→ **Given information**:
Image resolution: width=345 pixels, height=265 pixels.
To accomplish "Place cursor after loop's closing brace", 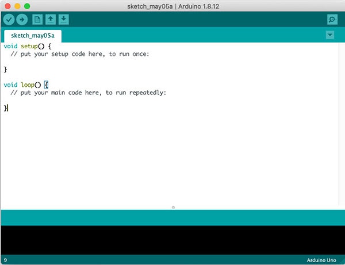I will pyautogui.click(x=7, y=107).
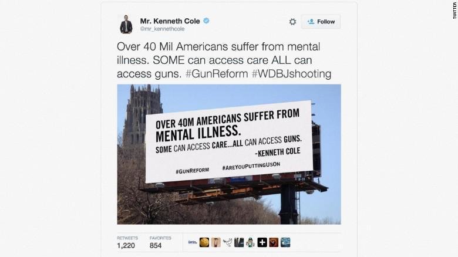Click the Follow button
Viewport: 458px width, 257px height.
321,22
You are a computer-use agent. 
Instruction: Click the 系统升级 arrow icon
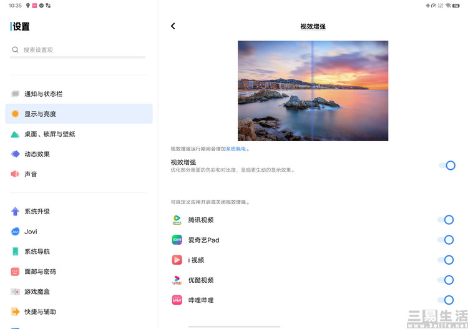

→ **Task goal**:
Take the line with "You are a computer-use agent." and each line after it through the end of the material above, and reproduce them exactly, both ends included, without pictures.

→ **Solution to this task**:
You are a computer-use agent. 
Instruction: Click the 系统升级 arrow icon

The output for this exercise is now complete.